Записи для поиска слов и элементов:
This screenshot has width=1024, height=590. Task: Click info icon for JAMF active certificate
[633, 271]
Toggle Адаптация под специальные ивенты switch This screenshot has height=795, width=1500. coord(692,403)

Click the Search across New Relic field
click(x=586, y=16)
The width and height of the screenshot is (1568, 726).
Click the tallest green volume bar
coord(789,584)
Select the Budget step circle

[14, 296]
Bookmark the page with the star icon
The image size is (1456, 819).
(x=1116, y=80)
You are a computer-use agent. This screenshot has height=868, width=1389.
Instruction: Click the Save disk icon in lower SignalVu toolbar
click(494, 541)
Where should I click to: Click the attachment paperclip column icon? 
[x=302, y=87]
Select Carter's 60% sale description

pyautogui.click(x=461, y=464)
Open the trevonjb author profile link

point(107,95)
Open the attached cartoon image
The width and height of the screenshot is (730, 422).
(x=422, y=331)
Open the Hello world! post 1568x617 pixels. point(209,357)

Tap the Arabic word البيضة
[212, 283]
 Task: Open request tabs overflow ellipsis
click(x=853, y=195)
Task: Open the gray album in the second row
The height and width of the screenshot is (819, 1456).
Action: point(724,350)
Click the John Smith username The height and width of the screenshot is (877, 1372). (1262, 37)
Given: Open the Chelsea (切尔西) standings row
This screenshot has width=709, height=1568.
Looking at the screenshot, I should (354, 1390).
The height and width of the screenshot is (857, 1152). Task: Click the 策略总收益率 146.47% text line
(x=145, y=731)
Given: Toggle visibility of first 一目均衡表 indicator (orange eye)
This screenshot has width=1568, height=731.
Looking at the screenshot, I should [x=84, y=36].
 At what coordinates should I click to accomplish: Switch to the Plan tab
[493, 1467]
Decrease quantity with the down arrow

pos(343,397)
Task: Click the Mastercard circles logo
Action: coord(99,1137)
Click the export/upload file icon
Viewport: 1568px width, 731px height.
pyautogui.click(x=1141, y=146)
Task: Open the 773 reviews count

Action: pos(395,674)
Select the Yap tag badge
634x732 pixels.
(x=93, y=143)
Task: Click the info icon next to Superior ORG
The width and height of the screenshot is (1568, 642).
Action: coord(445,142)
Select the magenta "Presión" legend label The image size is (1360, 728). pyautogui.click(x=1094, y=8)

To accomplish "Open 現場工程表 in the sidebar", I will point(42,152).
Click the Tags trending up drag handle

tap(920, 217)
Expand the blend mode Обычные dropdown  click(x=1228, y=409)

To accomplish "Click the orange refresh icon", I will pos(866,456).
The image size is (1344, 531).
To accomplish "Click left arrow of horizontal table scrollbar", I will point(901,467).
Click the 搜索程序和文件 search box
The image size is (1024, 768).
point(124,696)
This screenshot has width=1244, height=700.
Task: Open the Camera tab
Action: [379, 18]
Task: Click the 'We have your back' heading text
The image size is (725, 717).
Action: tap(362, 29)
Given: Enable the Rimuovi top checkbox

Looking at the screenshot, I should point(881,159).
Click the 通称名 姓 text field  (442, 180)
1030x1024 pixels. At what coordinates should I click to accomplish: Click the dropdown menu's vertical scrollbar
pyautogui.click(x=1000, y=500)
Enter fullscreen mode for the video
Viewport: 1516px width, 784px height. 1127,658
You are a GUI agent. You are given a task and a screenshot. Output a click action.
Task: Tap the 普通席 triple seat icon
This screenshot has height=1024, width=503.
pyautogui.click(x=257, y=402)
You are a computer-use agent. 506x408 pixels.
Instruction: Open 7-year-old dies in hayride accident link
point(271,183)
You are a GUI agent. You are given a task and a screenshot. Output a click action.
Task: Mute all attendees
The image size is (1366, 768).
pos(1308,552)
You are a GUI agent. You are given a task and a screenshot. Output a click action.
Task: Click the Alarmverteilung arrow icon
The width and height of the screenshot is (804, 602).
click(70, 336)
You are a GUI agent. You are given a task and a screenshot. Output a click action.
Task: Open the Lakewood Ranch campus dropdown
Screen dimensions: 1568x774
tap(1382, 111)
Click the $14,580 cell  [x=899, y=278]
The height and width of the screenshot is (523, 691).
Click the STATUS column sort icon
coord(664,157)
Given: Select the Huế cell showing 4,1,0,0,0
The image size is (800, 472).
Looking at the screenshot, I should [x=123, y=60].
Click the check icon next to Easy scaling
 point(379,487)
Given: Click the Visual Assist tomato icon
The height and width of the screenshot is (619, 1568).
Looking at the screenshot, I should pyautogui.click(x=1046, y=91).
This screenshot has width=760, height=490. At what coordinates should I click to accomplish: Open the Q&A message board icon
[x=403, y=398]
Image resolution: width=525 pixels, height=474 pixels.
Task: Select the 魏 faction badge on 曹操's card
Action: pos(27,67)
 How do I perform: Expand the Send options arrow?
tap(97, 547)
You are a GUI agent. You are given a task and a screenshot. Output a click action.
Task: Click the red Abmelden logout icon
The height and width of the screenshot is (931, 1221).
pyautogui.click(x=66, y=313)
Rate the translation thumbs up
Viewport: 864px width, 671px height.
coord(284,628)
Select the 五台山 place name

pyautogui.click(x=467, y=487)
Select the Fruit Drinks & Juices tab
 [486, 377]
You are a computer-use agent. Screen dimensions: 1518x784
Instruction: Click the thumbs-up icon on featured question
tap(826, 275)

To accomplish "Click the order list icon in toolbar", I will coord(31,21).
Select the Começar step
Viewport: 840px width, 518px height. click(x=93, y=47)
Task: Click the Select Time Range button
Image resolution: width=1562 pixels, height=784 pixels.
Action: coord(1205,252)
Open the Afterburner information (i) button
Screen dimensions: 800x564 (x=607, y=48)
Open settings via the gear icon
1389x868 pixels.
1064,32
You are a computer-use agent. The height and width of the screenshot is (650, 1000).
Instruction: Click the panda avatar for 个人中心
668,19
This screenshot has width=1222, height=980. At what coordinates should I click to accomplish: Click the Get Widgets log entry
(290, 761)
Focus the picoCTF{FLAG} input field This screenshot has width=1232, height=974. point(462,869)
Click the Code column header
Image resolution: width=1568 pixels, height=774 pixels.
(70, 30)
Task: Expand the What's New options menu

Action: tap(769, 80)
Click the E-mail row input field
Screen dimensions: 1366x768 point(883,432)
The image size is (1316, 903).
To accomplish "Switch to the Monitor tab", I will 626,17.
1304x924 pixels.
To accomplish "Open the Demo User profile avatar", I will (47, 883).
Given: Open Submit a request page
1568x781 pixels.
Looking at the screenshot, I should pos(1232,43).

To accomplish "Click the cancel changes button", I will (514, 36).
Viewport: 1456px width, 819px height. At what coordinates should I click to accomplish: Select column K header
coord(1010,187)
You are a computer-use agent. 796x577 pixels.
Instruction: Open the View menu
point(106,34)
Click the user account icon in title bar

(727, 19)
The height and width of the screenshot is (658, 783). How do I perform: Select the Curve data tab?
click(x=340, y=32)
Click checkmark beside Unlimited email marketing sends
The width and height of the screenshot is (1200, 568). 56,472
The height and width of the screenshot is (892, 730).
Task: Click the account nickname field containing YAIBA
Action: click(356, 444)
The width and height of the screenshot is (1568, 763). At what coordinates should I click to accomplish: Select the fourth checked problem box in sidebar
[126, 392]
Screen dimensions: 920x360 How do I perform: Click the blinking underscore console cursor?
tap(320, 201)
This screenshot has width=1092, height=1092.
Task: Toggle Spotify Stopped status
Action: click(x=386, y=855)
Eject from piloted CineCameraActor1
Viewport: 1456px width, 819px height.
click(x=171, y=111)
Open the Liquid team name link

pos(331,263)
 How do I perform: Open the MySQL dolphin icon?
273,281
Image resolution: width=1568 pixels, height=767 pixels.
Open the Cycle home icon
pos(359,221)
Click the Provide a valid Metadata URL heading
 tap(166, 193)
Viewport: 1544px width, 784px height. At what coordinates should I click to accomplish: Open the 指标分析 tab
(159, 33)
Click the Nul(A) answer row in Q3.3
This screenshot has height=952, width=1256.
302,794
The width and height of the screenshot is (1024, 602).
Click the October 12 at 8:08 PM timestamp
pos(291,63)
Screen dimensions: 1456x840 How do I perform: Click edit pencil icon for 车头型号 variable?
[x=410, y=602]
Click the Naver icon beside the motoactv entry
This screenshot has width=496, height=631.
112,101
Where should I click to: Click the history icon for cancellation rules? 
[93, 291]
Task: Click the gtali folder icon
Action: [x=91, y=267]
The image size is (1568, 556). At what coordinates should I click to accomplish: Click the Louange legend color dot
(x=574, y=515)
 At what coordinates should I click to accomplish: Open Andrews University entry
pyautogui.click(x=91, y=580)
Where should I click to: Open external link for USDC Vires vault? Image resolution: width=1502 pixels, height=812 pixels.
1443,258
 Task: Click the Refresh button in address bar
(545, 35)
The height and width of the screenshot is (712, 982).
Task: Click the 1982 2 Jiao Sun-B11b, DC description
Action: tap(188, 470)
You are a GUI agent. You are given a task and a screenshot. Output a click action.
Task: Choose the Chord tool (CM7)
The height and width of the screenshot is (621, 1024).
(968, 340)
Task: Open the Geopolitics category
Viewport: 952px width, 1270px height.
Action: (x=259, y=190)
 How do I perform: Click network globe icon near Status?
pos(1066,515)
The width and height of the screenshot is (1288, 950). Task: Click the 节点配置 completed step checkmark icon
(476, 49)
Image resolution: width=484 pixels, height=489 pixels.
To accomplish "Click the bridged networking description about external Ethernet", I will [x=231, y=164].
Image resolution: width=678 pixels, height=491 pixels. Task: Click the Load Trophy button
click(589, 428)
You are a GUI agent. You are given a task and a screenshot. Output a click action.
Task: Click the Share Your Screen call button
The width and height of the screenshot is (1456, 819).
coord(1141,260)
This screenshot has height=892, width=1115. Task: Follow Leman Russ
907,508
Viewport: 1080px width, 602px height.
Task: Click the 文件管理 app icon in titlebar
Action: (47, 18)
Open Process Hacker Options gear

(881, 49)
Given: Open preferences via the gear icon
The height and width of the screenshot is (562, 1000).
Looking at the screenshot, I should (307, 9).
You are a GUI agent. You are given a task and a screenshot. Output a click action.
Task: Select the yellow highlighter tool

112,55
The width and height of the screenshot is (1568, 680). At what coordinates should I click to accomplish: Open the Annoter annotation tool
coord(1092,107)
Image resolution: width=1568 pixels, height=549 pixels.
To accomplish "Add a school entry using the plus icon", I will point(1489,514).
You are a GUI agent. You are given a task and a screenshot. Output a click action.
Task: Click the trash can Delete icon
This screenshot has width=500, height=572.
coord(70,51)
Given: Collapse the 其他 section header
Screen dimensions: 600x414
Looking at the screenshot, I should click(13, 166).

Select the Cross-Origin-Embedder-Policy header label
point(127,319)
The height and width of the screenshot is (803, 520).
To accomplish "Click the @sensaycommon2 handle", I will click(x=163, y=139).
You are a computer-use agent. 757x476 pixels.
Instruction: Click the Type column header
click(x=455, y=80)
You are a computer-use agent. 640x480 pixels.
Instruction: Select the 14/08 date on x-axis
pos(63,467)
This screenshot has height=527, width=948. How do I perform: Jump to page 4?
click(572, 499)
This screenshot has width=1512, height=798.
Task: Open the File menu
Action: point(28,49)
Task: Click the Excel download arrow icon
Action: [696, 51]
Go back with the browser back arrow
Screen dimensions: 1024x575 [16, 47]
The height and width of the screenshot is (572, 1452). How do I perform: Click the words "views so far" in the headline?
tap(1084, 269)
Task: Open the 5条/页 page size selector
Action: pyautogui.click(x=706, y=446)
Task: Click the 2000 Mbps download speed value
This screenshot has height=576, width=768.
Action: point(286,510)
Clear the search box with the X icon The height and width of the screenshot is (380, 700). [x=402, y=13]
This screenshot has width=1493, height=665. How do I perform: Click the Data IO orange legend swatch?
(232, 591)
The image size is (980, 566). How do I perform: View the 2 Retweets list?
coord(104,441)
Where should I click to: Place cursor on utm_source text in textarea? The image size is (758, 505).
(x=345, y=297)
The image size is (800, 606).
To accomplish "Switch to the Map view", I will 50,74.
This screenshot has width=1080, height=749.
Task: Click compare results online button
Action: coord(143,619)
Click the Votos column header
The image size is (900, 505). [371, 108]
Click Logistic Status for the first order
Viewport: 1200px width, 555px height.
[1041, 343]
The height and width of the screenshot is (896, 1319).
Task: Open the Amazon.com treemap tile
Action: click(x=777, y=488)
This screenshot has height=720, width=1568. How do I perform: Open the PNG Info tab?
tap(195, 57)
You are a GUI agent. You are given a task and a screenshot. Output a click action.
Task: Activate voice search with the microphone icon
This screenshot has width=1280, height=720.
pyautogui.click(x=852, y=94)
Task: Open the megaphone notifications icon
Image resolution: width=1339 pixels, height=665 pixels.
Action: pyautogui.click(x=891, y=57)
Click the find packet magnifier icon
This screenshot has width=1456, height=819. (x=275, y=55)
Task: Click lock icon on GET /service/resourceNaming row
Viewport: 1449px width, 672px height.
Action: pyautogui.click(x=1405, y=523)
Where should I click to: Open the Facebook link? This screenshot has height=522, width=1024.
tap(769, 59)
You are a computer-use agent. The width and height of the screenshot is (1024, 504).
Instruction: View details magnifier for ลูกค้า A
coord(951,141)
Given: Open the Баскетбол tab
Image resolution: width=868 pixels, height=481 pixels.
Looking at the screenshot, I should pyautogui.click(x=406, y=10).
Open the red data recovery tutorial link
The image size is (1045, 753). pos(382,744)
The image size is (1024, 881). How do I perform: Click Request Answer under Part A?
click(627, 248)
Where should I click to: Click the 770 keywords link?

Указание: Выпишите из материала выше каждую строку, в которой встречается слово «input».

Ответ к заданию:
Focus the picoCTF{FLAG} input field This screenshot has width=1232, height=974. point(462,869)
Click the E-mail row input field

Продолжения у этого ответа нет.